Nigerian troops killed one person during a raid on a suspected hideout of Islamist group Boko Haram in the restive northeastern city of Damaturu, a hospital source and residents said Saturday.

Explosions and gunfire rocked the city, the capital of Yobe State on Friday, in the latest clampdown by the military Joint Task Force (JTF) on members of the sect, they said.

"We received the body of a young man killed in a raid on a suspected Boko Haram hideout by the JTF last night," a source at the Damaturu special hospital who asked not to be identified, told Agence France Presse.

The body, brought in by soldiers, had been riddled with gunshot wounds, said the source.

Residents also said Friday's incident had been a military raid on a Boko Haram base.

"The house was suspected to be a hideout of Boko Haram," one resident told AFP.

"We don't know the number of casualties because we are inside the house at the time of the incident."

State police spokesman Gbadegeshin Toyin told AFP late Friday: "There have been huge explosions and sporadic gunfire around (the) Shagari Low Cost area of the city.

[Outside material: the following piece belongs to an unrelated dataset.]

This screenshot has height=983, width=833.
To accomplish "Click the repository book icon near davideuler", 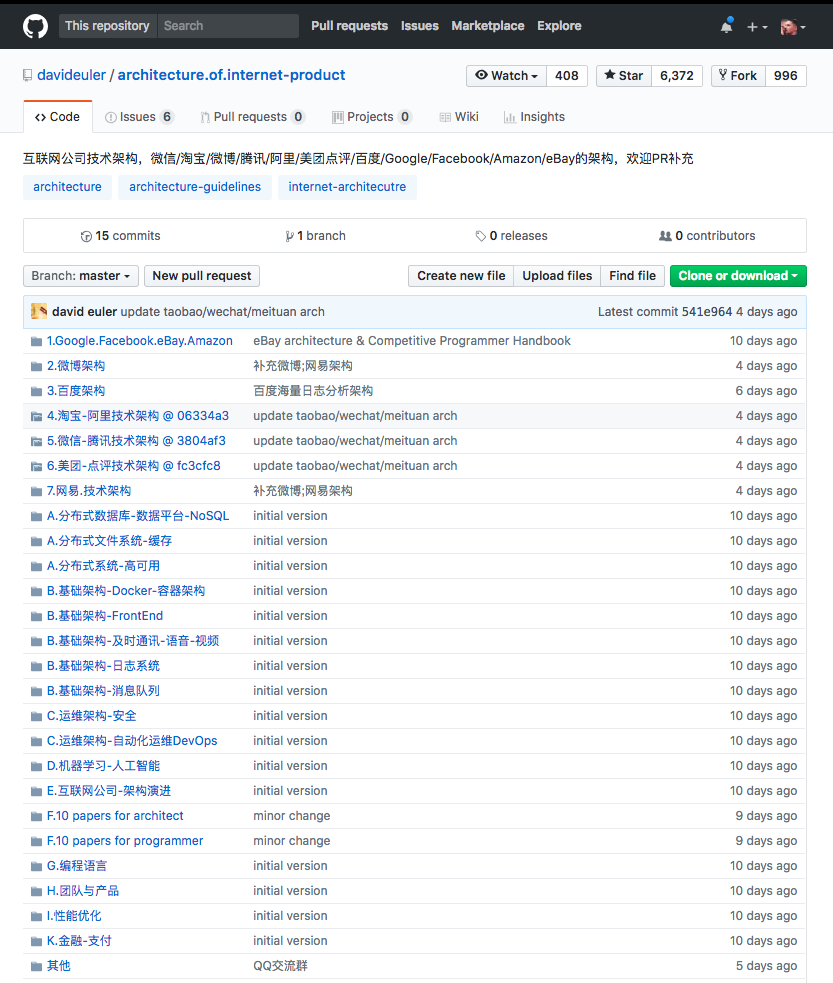I will [x=28, y=75].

"We still don't have details of what is going on but we have alerted our men to confront any eventuality," he said.

Damaturu, which is near Boko Haram's base of Maiduguri, is under a dusk until dawn curfew following running battles between troops and Islamists last month.

Nigeria's radical Islamists have repeatedly attacked the city, typically targeting the security services. A special joint police-armed forces unit meanwhile has started raiding suspected Boko Haram hideouts.

The Islamist group's insurgency, concentrated in Nigeria's mainly Muslim north, has killed more than 1,000 people since mid-2009.

Its deadliest ever attack, in the northern city of Kano, killed at least 185 people.

In recent attacks the movement has targeted Christian churches.